▶ _GIVEN TEXT_:
Content starts

However, critics argue that Congress upholds a pattern of impeachment. The most recent case, apart from Castillo, was Martin Vizcarra. Vizcarra acted as Vice President under President Pablo Kuczynski, who later resigned amid a corruption scandal. Vizcarra was elected in 2018, and served for three years under an anti-corruption campaign. This, according to AEI, “earned the ire of many in congress, where 68 members [were] under investigation for crimes ranging from graft to homicide.” 

As a result, Congress secured enough votes for an impeachment trial. Vizcarra was impeached in 2020, with allegations of COVID-19 mismanagement and bribery, as reported by NPR. Within a week, Peru managed to have three presidents. Speaker of Congress Manuel Merino served as interim president following Vizcarra’s impeachment, but five days later, Merino was replaced by Francisco Sagasti. 

Meanwhile, many Peruvians were not shy about expressing their anger and concern. According to the New York Times, “Hundreds of protests took to the streets in [Lima] to denounce what they called a congressional “coup”, accusing lawmakers of preventing justice for personal benefit.” The protests were echoing the growing political turmoil in Peru. Now two years later, the country finds itself in the same position.

In many ways, Castillo was similar to Vizcarra. When he was elected in 2021, he ran on the promise to transform the political and economic landscape of Peru. As the populist candidate and a former campesino, Castillo resonated with low-income constituents. Moreover, Castillo presented the following agendas:

  • Taxing The Rich
  • Wealth Disbursement
  • Anti-corruption
  • A Constitutional Reform

As stated by the Wilson Center, Castillo’s election was in part due to the unpopularity of his opponent [Keiko Fujimori] and a leftist movement known as the ''pink tide''.” Nevertheless, there was little transformation after a year in power. And as a result, Castillo’s approval rates dropped to 74 percent by July, as reported by the Wilson Center

In part, Castillo’s hindrance was affected by Congress and its conservative majority throughout his term. Similar to previous leaders, Castillo dealt with constant threats of impeachment. This was further exacerbated by the country’s economic stunt. Near the end of his administration, Peru Libre [Castillo’s party] lost confidence in Castillo and joined conservatives against the course of government, as reported by the Wilson Center.

Thus, Castillo entered an impeachment trial in October 2022. And according to CNN Español, “Benavides [Attorney General] filed a constitutional complaint against Castillo based on three of the six investigations her office had opened.” The corruption allegations assumed that Castillo led a “criminal network” to benefit those around him. Therefore, Castillo planned to dissolve Congress and eventually led to his impeachment. 

While attempting to reach the Mexican embassy, Castillo was arrested and taken to a police station in Lima, as reported by Aljazeera. Dina Boluarte was named Peru’s president soon after Castillo’s impeachment. However, the normalization of impeachment could potentially lead to her removal as well.

Content ends

▶ _APPLY WHAT YOU READ_:
**1.** Can you reproduce the passage on Peru's impeachments word for word, beginning at the words "Thus, Castillo entered" and stopping after "removal as well."?
**2.** Answer these questions using the passage on Peru's impeachments:
(a) In what year was Vizcarra impeached?
(b) Who served as interim president right after Vizcarra's impeachment?
(c) In what month and year did Castillo enter an impeachment trial?
**3.** Could you turn the paragraph of the passage on Peru's impeachments that begins "As a result, Congress secured" into a short list that keeps its main facts?

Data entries
Content starts

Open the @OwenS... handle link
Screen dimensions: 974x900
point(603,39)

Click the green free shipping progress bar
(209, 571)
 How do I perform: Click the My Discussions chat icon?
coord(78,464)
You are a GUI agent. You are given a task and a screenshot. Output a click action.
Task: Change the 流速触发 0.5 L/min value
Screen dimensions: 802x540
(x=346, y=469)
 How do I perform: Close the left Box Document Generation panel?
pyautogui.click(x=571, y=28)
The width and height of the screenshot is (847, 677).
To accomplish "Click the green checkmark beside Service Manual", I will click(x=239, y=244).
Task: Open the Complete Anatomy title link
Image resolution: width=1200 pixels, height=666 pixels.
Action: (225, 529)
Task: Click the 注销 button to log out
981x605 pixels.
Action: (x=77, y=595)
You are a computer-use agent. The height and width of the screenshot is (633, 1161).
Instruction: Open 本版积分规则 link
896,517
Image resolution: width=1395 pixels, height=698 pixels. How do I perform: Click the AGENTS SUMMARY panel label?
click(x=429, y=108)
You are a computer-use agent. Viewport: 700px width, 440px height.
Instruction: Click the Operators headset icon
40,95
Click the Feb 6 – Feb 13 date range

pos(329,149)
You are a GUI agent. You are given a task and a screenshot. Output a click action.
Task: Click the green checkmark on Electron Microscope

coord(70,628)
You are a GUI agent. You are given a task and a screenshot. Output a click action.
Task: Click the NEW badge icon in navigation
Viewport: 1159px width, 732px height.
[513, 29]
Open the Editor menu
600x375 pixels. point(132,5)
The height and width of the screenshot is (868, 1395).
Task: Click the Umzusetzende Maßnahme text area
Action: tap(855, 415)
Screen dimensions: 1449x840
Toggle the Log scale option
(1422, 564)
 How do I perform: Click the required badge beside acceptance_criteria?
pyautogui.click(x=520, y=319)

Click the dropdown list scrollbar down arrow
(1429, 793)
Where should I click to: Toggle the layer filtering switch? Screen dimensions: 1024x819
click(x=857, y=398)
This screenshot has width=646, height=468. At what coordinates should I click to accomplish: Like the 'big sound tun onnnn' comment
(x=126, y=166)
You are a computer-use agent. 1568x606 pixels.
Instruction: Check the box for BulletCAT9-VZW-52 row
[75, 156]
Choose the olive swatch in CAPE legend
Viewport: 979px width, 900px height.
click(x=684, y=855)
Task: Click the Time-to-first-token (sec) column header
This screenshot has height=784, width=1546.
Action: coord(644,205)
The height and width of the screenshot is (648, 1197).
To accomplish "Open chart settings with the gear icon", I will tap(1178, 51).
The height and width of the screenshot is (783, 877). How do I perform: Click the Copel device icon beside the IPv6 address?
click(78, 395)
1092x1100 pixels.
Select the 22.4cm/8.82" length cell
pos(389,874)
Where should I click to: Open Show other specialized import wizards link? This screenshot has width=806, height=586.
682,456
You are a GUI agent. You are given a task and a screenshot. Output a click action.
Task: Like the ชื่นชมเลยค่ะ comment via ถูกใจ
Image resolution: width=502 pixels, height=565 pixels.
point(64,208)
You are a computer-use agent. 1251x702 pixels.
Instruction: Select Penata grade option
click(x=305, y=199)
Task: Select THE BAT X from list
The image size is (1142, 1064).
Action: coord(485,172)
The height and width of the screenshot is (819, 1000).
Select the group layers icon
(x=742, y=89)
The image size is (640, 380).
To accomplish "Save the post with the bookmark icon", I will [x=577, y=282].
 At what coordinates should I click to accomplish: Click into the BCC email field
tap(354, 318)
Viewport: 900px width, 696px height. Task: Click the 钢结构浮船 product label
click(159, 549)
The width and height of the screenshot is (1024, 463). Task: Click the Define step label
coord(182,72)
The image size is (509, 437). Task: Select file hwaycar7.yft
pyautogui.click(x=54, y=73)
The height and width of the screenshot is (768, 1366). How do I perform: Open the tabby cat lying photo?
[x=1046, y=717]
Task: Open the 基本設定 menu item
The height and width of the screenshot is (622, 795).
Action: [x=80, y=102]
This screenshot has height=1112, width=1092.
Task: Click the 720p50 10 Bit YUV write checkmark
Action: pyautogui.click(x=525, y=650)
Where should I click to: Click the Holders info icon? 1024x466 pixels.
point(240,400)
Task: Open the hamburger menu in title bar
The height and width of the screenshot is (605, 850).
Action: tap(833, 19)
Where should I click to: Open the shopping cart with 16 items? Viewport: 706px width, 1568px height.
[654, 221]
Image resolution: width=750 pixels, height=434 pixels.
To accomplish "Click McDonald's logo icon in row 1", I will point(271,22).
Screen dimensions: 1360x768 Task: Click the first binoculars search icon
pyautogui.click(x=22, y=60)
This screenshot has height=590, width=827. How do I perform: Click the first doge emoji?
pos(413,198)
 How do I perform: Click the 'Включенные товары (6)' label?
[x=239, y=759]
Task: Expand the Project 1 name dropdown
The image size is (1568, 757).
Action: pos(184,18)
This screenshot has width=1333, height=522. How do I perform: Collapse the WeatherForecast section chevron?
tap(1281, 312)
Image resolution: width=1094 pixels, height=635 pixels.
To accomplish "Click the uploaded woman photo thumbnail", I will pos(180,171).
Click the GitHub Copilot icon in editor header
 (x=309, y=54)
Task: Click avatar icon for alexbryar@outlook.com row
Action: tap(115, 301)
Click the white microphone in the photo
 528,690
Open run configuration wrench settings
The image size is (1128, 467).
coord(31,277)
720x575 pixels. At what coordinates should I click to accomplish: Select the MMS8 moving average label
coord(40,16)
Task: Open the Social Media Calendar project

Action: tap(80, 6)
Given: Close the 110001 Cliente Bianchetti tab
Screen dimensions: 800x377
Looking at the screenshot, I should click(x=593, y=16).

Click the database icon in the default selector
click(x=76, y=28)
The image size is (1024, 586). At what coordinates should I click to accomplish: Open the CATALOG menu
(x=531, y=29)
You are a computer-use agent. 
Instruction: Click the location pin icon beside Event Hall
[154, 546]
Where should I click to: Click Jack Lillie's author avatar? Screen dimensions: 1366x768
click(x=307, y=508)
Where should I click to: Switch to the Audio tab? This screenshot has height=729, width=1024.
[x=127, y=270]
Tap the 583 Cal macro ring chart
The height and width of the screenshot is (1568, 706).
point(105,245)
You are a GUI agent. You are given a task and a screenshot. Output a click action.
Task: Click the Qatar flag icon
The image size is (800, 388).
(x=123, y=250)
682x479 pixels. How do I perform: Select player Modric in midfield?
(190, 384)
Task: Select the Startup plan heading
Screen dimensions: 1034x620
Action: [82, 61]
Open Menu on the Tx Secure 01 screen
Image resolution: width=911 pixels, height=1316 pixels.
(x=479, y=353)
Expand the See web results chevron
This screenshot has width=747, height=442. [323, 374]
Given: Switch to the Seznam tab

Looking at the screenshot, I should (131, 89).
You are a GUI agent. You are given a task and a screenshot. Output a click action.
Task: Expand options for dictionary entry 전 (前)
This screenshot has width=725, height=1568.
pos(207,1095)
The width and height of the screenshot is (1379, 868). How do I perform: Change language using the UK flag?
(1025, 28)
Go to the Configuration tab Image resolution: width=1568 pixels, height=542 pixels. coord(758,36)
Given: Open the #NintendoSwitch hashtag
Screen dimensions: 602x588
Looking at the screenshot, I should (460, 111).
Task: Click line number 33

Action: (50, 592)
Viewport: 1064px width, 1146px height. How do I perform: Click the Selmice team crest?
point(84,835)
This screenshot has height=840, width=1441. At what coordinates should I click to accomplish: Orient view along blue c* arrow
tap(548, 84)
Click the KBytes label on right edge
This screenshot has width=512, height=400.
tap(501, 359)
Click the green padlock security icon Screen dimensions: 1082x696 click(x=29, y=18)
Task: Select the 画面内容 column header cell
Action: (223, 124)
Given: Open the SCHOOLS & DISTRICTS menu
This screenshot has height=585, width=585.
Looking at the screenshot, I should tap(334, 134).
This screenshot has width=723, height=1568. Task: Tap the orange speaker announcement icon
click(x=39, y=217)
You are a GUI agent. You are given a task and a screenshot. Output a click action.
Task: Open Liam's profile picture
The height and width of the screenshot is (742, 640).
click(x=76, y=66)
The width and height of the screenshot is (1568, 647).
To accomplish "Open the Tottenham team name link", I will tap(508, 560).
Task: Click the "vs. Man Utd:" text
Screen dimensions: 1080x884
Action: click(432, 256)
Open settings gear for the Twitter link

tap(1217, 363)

Content ends

▶ _ANSWER LIST_:
**1.**
Thus, Castillo entered an impeachment trial in October 2022. And according to CNN Español, “Benavides [Attorney General] filed a constitutional complaint against Castillo based on three of the six investigations her office had opened.” The corruption allegations assumed that Castillo led a “criminal network” to benefit those around him. Therefore, Castillo planned to dissolve Congress and eventually led to his impeachment. 

While attempting to reach the Mexican embassy, Castillo was arrested and taken to a police station in Lima, as reported by Aljazeera. Dina Boluarte was named Peru’s president soon after Castillo’s impeachment. However, the normalization of impeachment could potentially lead to her removal as well.

**2.**
(a) 2020
(b) Manuel Merino, the Speaker of Congress
(c) October 2022

**3.**
- Congress secured enough votes for an impeachment trial.
- Vizcarra was impeached in 2020 over allegations of COVID-19 mismanagement and bribery, according to NPR.
- Peru had three presidents within a week.
- Speaker of Congress Manuel Merino became interim president after the impeachment.
- Five days later, Francisco Sagasti replaced Merino.